The 700 Club with Pat Robertson


Angry with God and Asking for a Miracle

By Randy Rudder
The 700 Club Crosson shared a special bond with her mother, Sue Cox. “It was a very close mother-daughter relationship.  I felt very accepted by her.  No matter what I had done wrong or how I had disappointed her, she was always warm and very accepting of me,” she says.
Vanessa was moved even more by her mom’s faith, and gave her life to Christ when she was 10.  “It was her relationship with God that really spoke to me, that caused me to want that. I wanted that close relationship that she had.”
Vanessa never imagined life without her mom, until she was in high school.  She remembers when she first heard the diagnosis: “Melanoma--she had melanoma, skin cancer, and it was everywhere. She had tumors all over her colon, all over her lungs, her kidneys. Internally, she had tumors everywhere,” Vanessa recalls.  
Vanessa, her father and her brother all prayed and believed that God would heal her. However, within a year, Vanessa’s mother died. Vanessa was outside her hospital room when the code blue rang out. “I remember the doctor coming out and saying it was done,” she remembers.
The loss devastated Vanessa.
“I needed my mom, and when I didn’t have that, I felt very robbed. She was my go-to, and when I lost her, I lost a friend,” Vanessa says. “I lost that support system, and so I immediately felt like I was alone. That was when I remember I just felt this shift in my heart, from faith, I just went to –anger, I was angry.  And I was hurt.  I thought, none of my prayers worked, none of our faith worked, so I just felt like, ‘Why even do it?’ That turned into, ‘Well, he just doesn’t love me,’ because if He had, why would he let this happen?’ And then that turned into just disbelief.

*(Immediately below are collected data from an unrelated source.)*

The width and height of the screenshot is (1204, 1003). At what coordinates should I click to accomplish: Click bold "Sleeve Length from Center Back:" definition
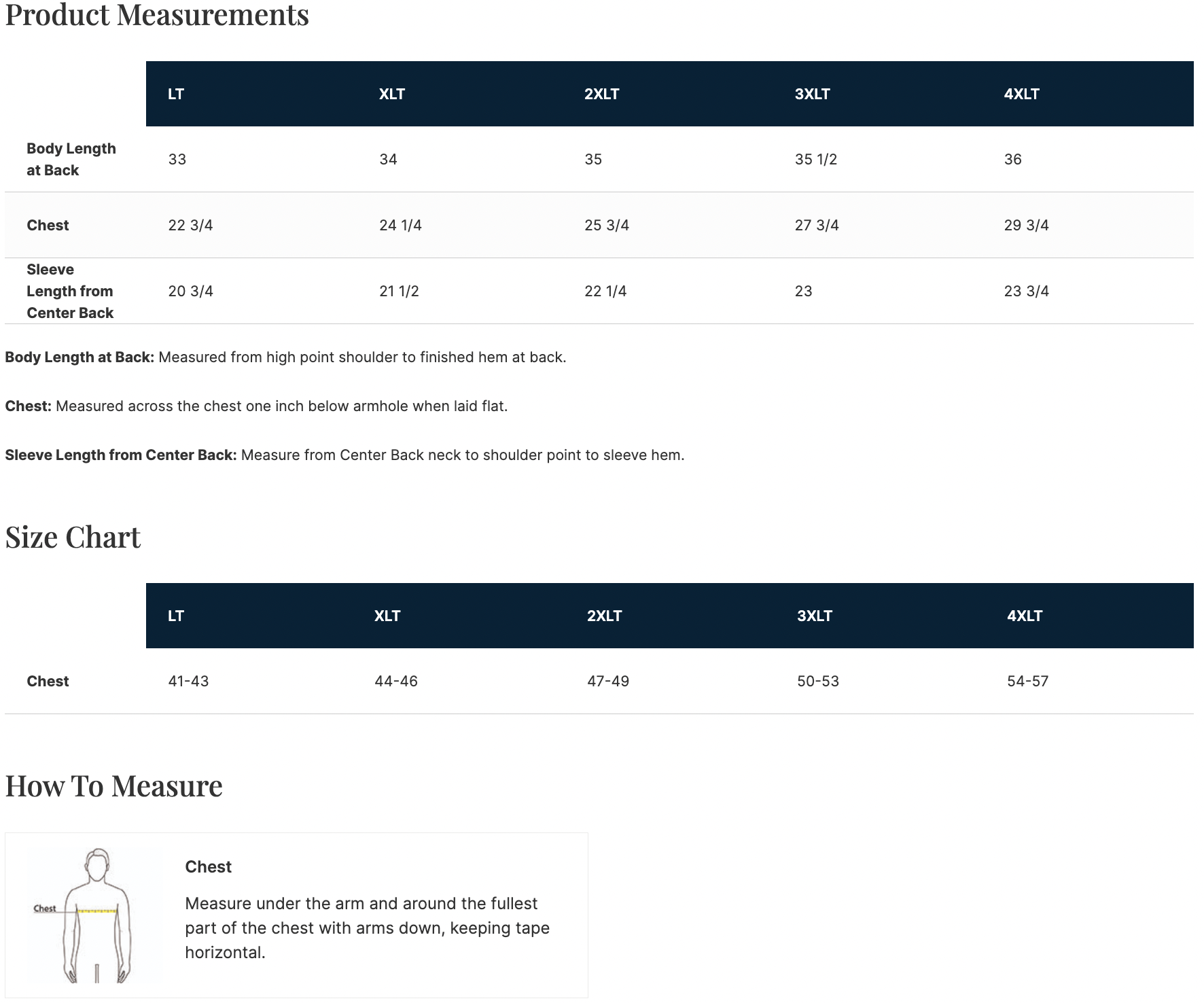tap(120, 455)
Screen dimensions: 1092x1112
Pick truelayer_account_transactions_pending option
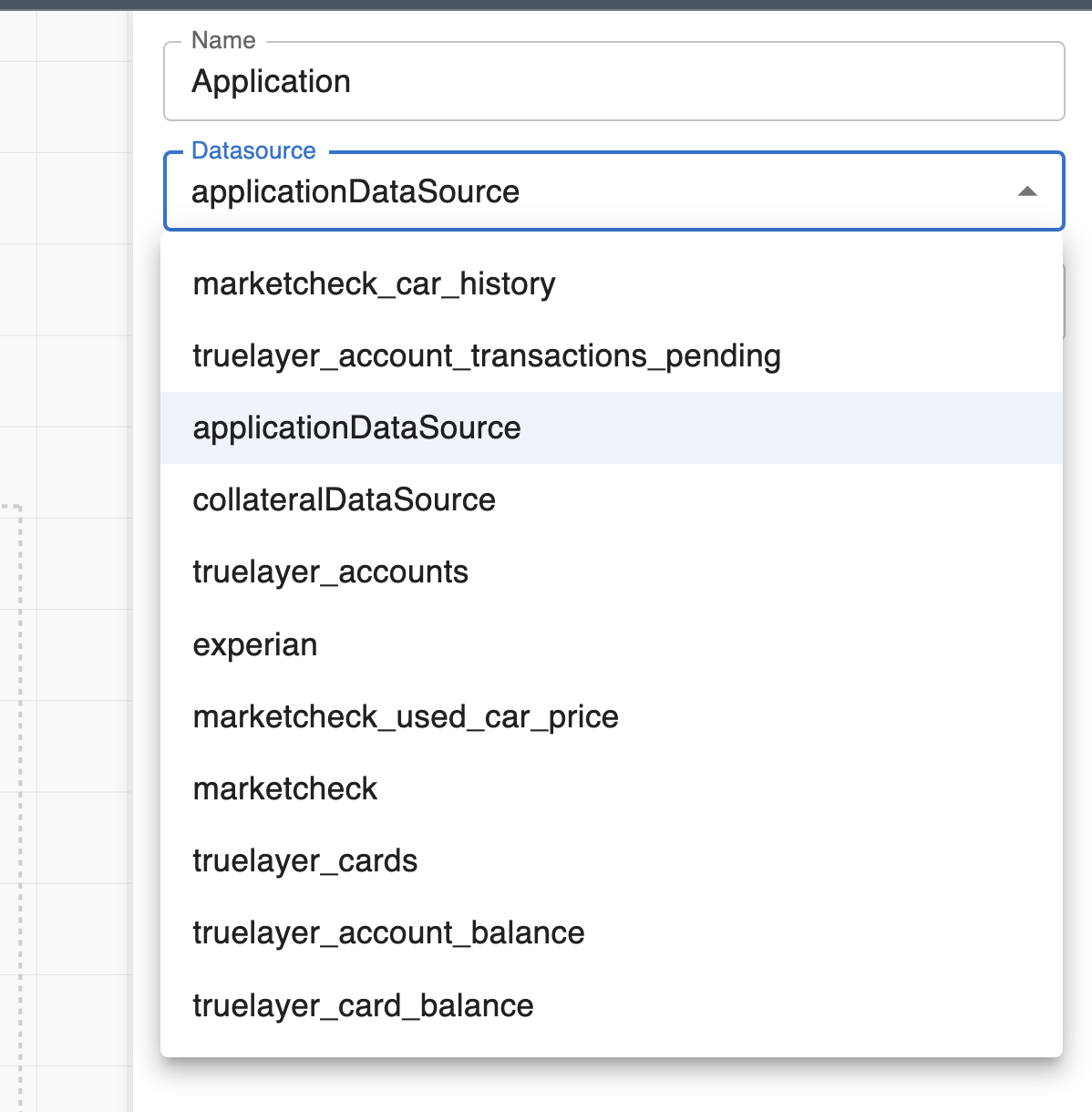pos(486,355)
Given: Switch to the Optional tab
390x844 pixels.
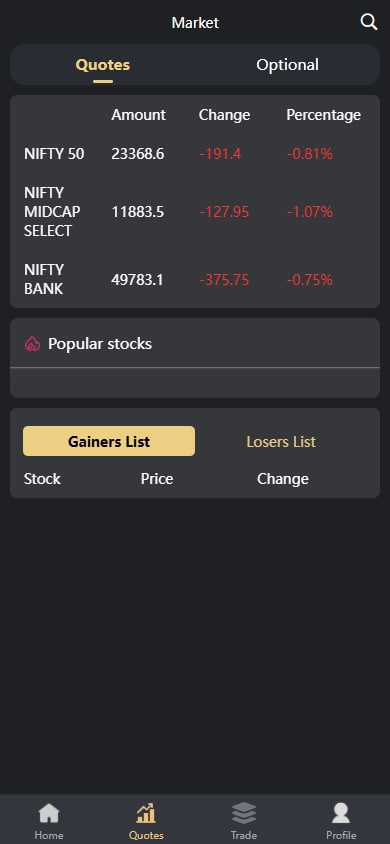Looking at the screenshot, I should [x=287, y=65].
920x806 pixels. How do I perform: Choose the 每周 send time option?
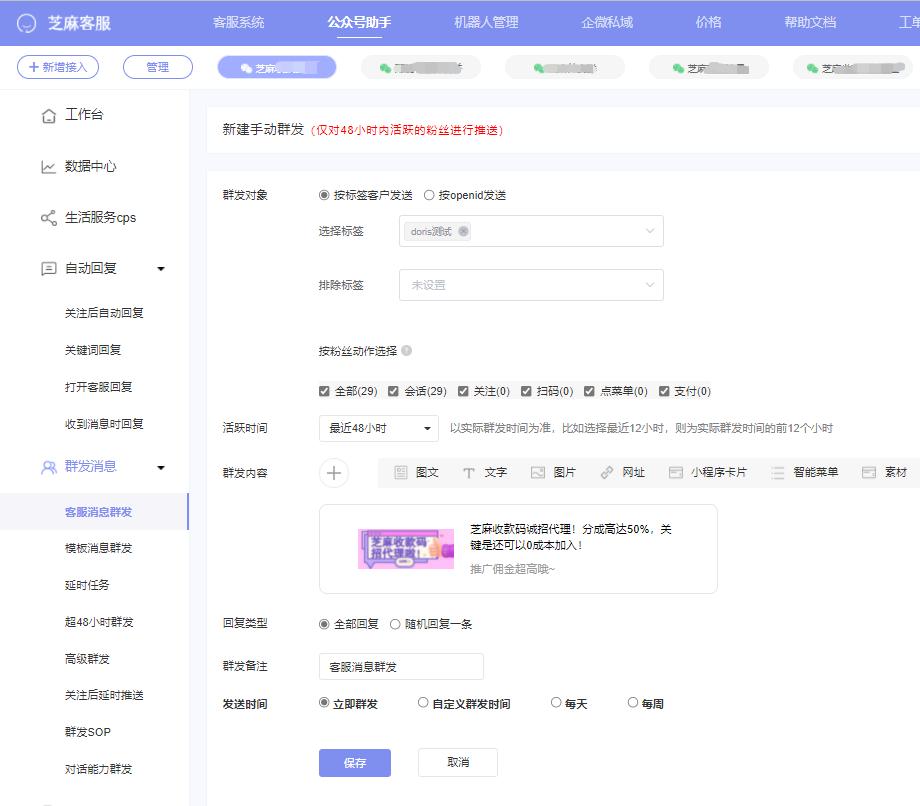point(632,702)
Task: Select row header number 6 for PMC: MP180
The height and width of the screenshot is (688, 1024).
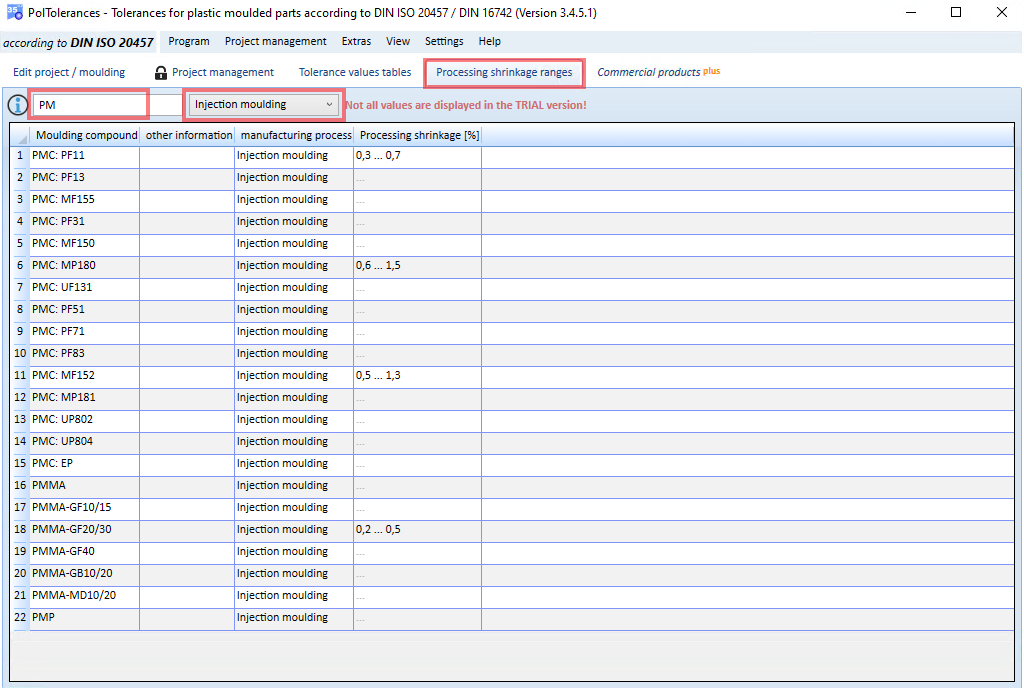Action: [x=20, y=265]
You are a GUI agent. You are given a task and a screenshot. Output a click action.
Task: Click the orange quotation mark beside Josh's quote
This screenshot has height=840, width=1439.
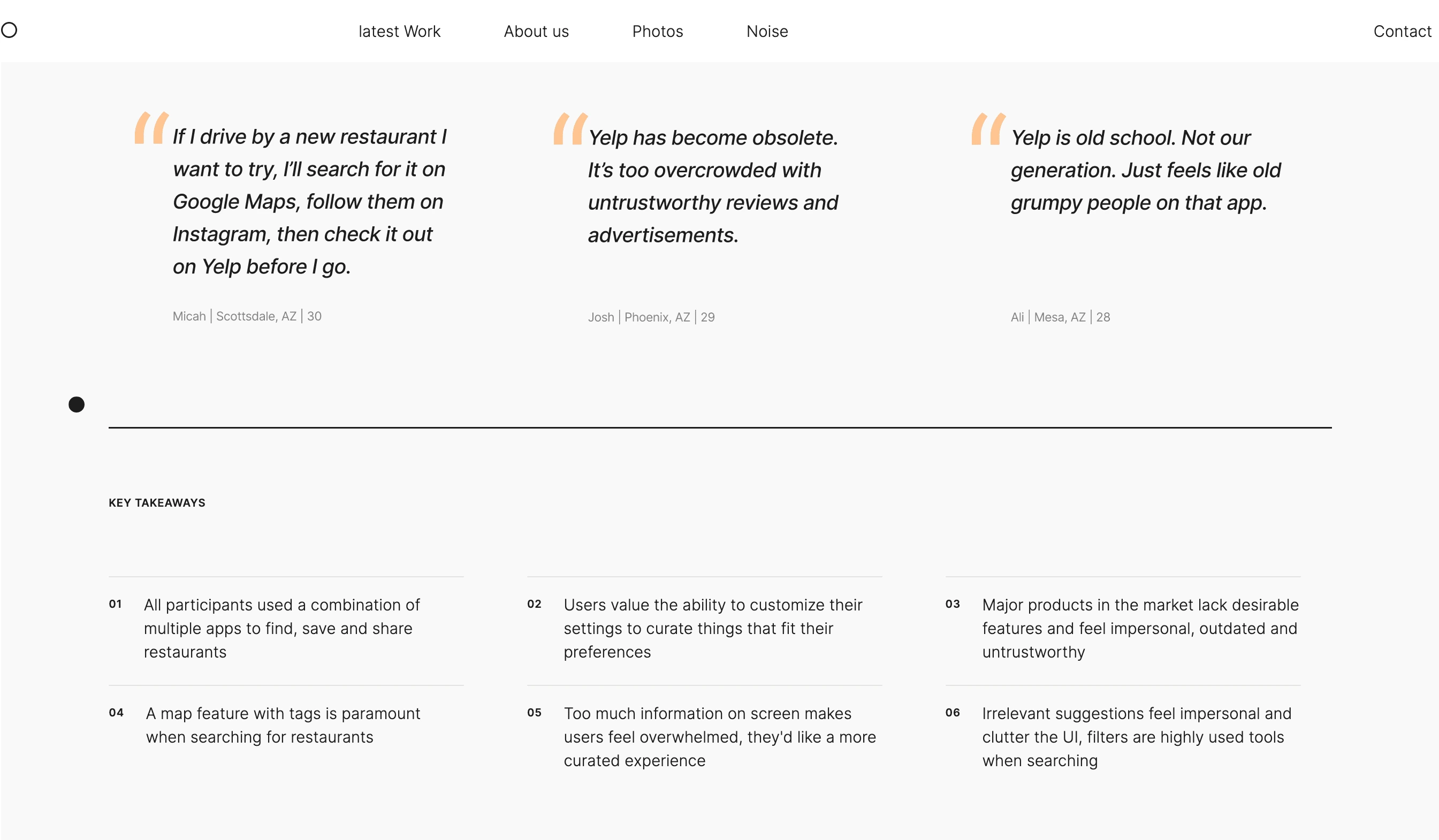[x=570, y=128]
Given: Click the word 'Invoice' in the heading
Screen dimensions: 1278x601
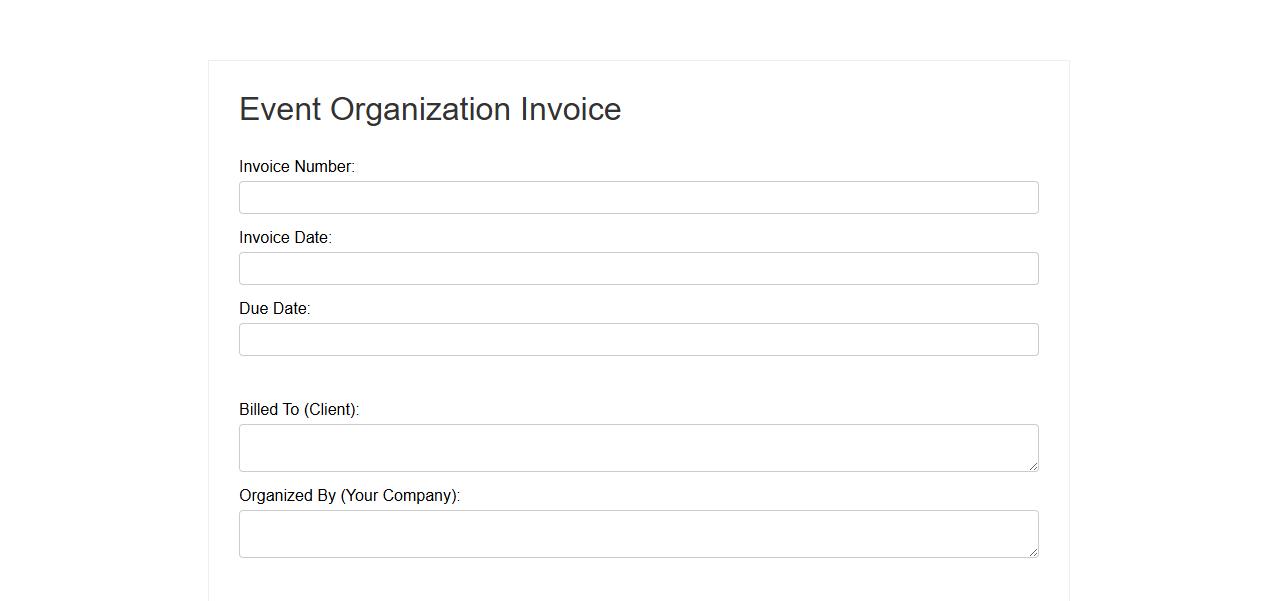Looking at the screenshot, I should 571,109.
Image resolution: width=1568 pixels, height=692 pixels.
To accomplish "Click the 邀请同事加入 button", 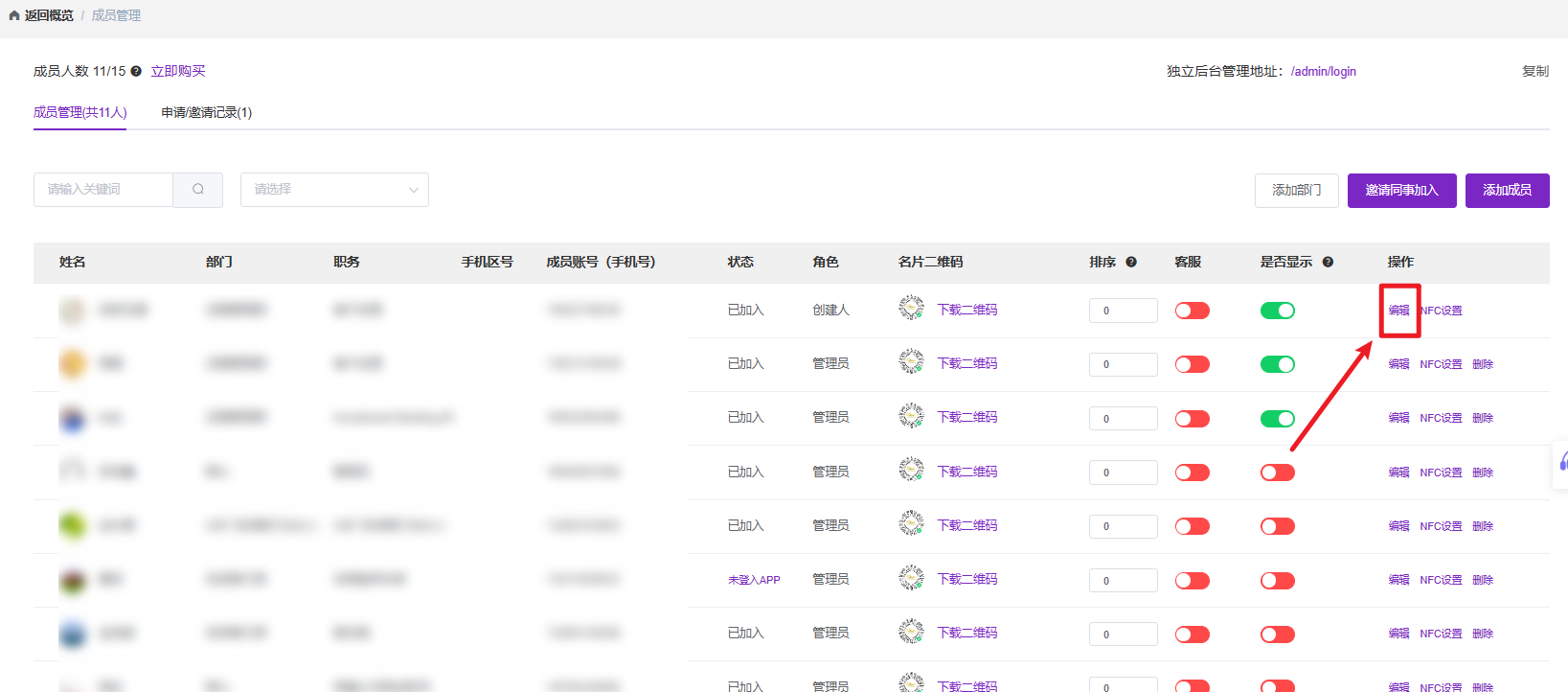I will 1401,190.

He must not exist.”
Soon after her mother died, Vanessa married and began pursuing a nursing career, but she could never get over her loss. Often she needed anti-depressants to get through the day. “I felt so empty inside. I just wanted anything to make the hurt go away just a little bit. I just wanted just a little relief, to not wake up and feel that and to go to bed and feel the same way, if not heavier.”

Several years later Vanessa found out she was expecting. “I felt like that missing piece to my puzzle would be back again. That it would fill the emptiness that I’d been feeling. It would bring a satisfaction in my heart that I had not felt since my mother was alive.”

“But I began to have spotting,” she says. “And what was supposed to be a joyous occasion just quickly turned into fear, fear of losing again, and I didn’t want to go through that again. All those emotions of losing my mother and loss just kind of crept up in the shadows That’s when I realized if I were to lose this child, that I couldn’t do it alone. I broke down and I prayed for the first time in over six years.  And that’s when I realized that I needed God. I wasn’t going to run anymore. I wanted to pray more. I wanted to talk to Him more. And I felt heard, for the first time in a while. And it was a full awareness that He was here, and that He never left.”

As Vanessa drew closer to God, she felt the depression and loneliness begin to lift. “It was gradual, but it was enough to where I knew that He was changing me,” she says. “He was healing my heart, deep down emotionally, things that people couldn’t see.”

Vanessa went on to have a healthy pregnancy, and gave birth to their first child. Today, she and her husband Trent have three.  Vanessa still works as a registered nurse, and tells the story of her return to faith in her book, Among the Myrtle Trees.
“I actually have a joy in my life. I want to live. And that emptiness that I once had is now filled with that reassurance that I have a purpose, and that God is with me, and hasn’t left me. God in my life means constant, never changing, unrelenting,” Vanessa says. “He doesn’t give up on us, even when you give up on Him.”